Arbeitsauftrag:
Stelle die gesamte Auflistung unten als Markdown-Tabelle mit den Spalten „Nr.“ und „Zeile“ dar, wobei jede nicht leere Zeile eine eigene Zeile der Tabelle bildet. Lass die Bilder in der Tabelle weg.

Gegebene Daten:
----------

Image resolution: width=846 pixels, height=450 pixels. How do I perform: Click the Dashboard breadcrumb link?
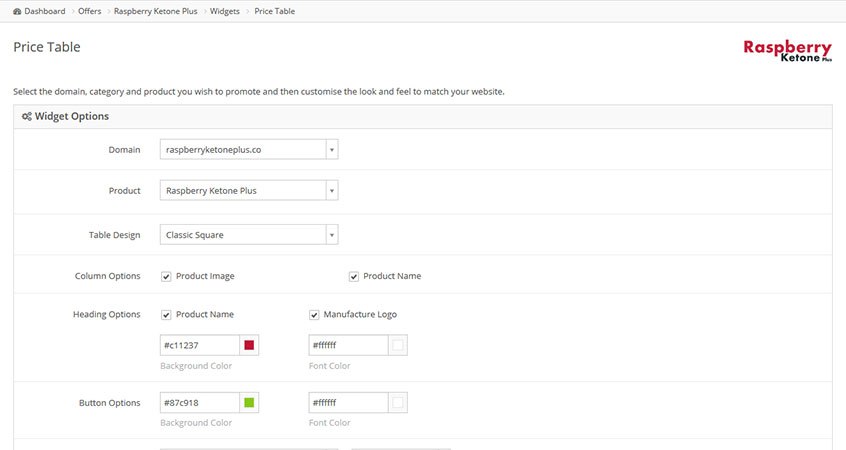click(45, 12)
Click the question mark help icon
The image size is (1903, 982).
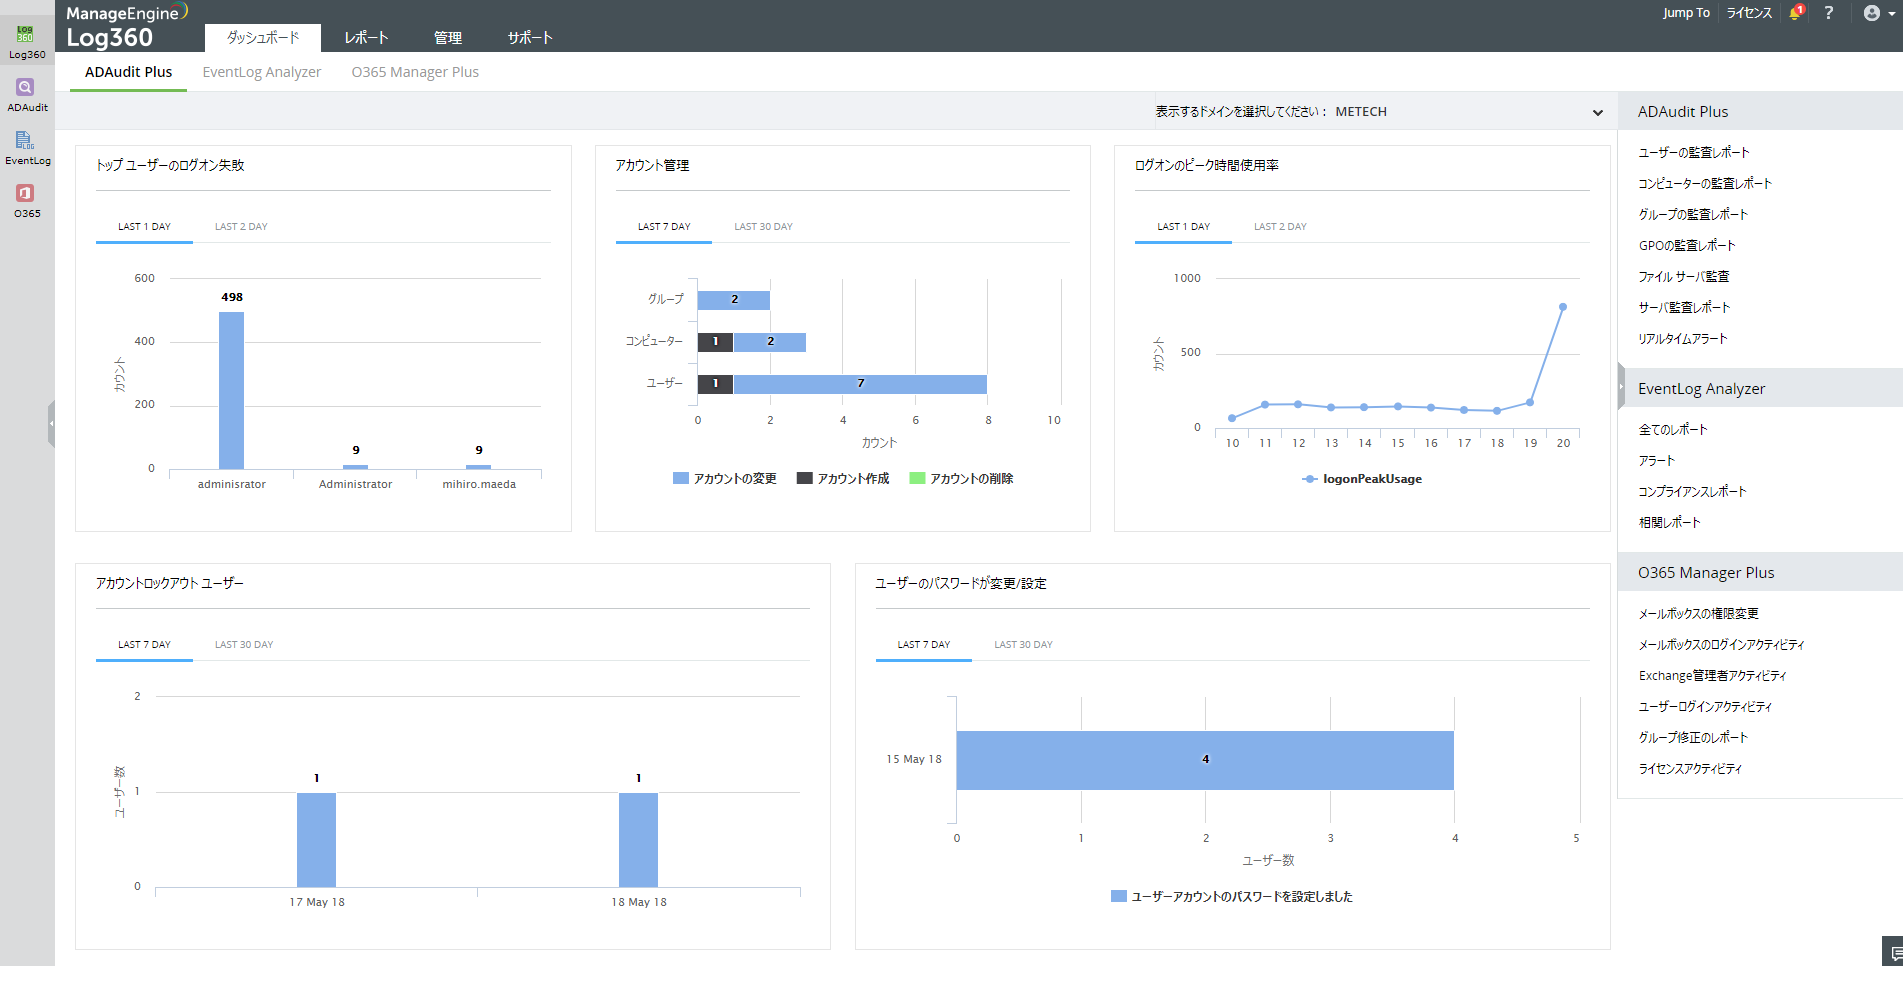pyautogui.click(x=1828, y=13)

----------

Gelöste Aufgabe:
| Nr. | Zeile |
|---|---|
| 1 | Image resolution: width=846 pixels, height=450 pixels. How do I perform: Click the Dashboard breadcrumb link? |
| 2 | click(45, 12) |
| 3 | Click the question mark help icon |
| 4 | The image size is (1903, 982). |
| 5 | pyautogui.click(x=1828, y=13) |